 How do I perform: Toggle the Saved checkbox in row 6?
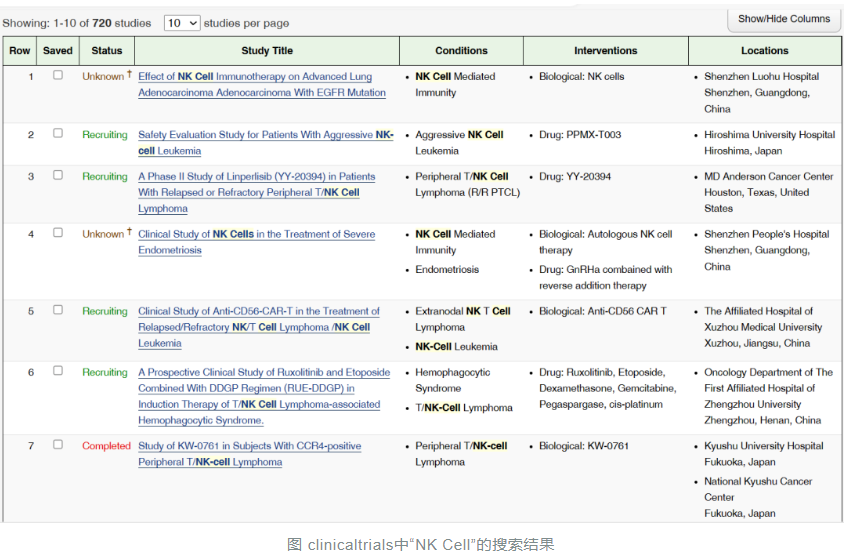pyautogui.click(x=58, y=371)
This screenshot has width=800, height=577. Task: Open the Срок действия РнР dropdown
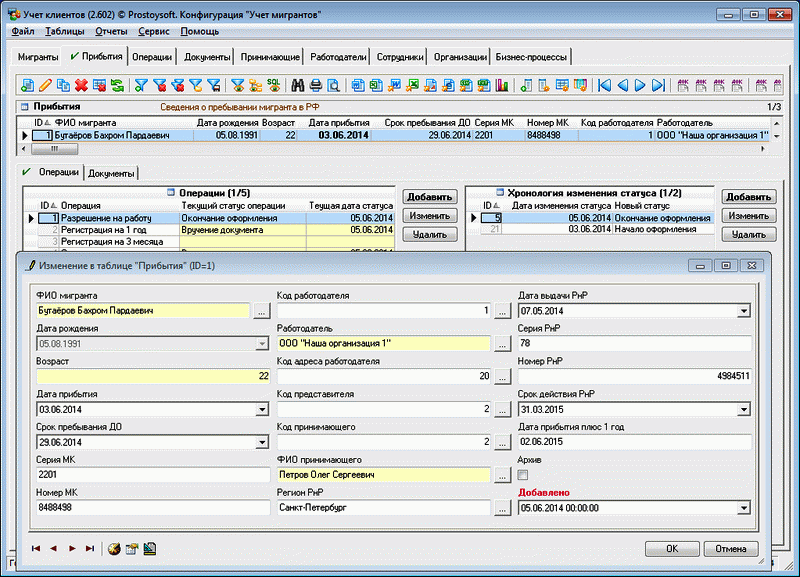743,409
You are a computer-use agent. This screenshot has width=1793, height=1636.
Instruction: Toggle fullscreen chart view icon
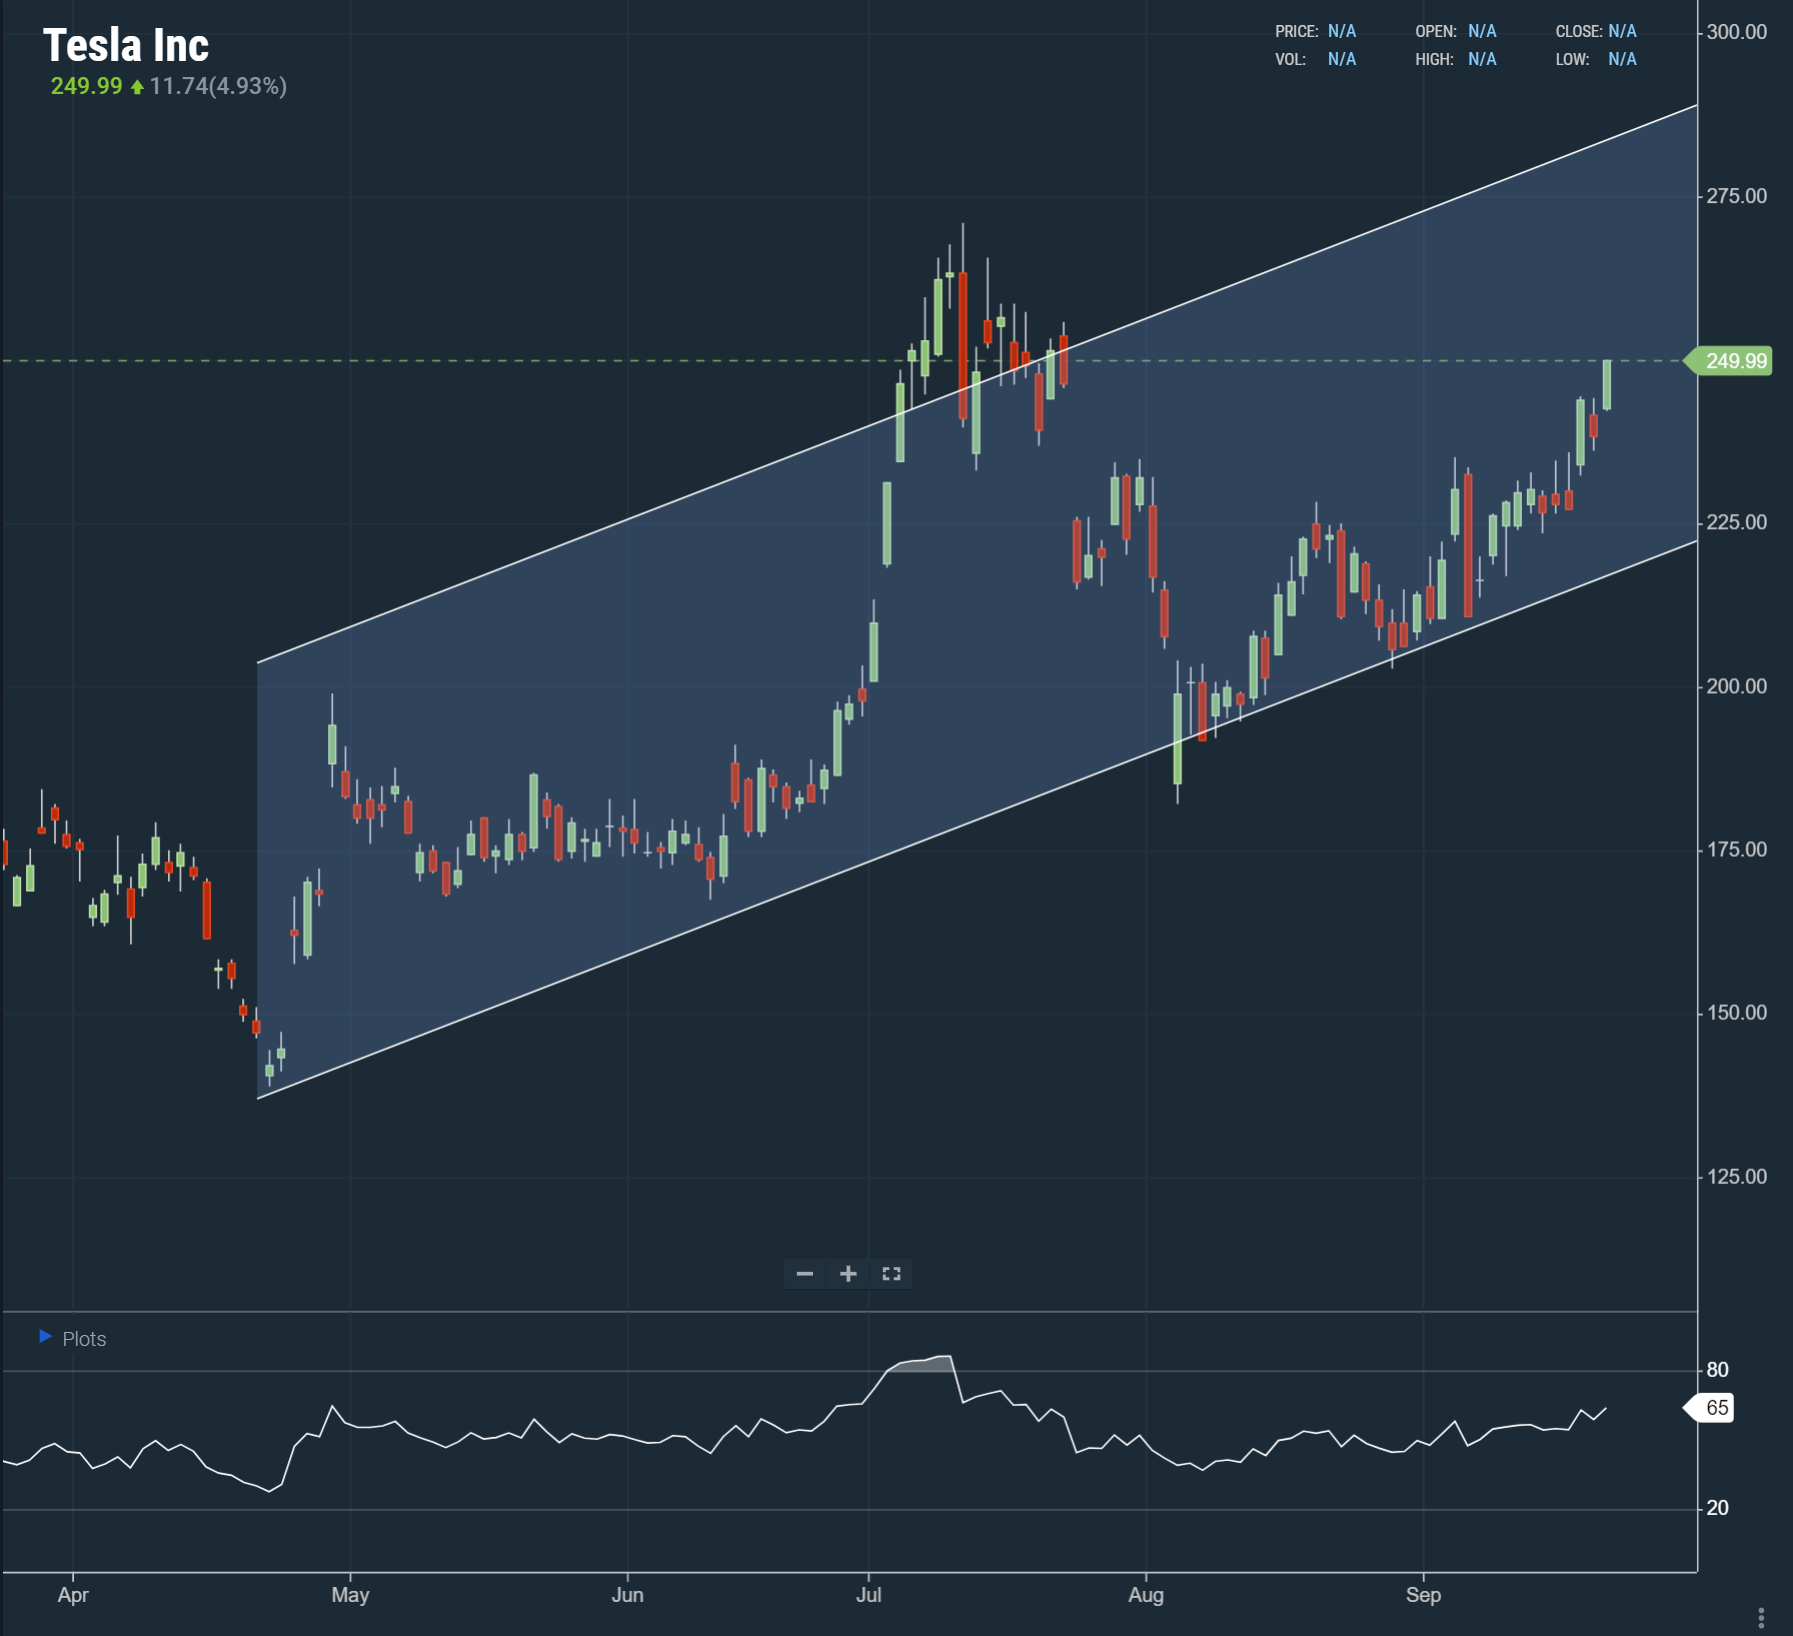tap(891, 1273)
++++++++++
- [Instructions for the task] Strip the images and reproduce the remaining records precisely.

- [Written solution]
 How do I perform: Toggle the Saved checkbox in row 6?
pyautogui.click(x=58, y=371)
This screenshot has width=800, height=577. Task: Open the Срок действия РнР dropdown
743,409
You are a computer-use agent. This screenshot has width=1793, height=1636.
Instruction: Toggle fullscreen chart view icon
tap(891, 1273)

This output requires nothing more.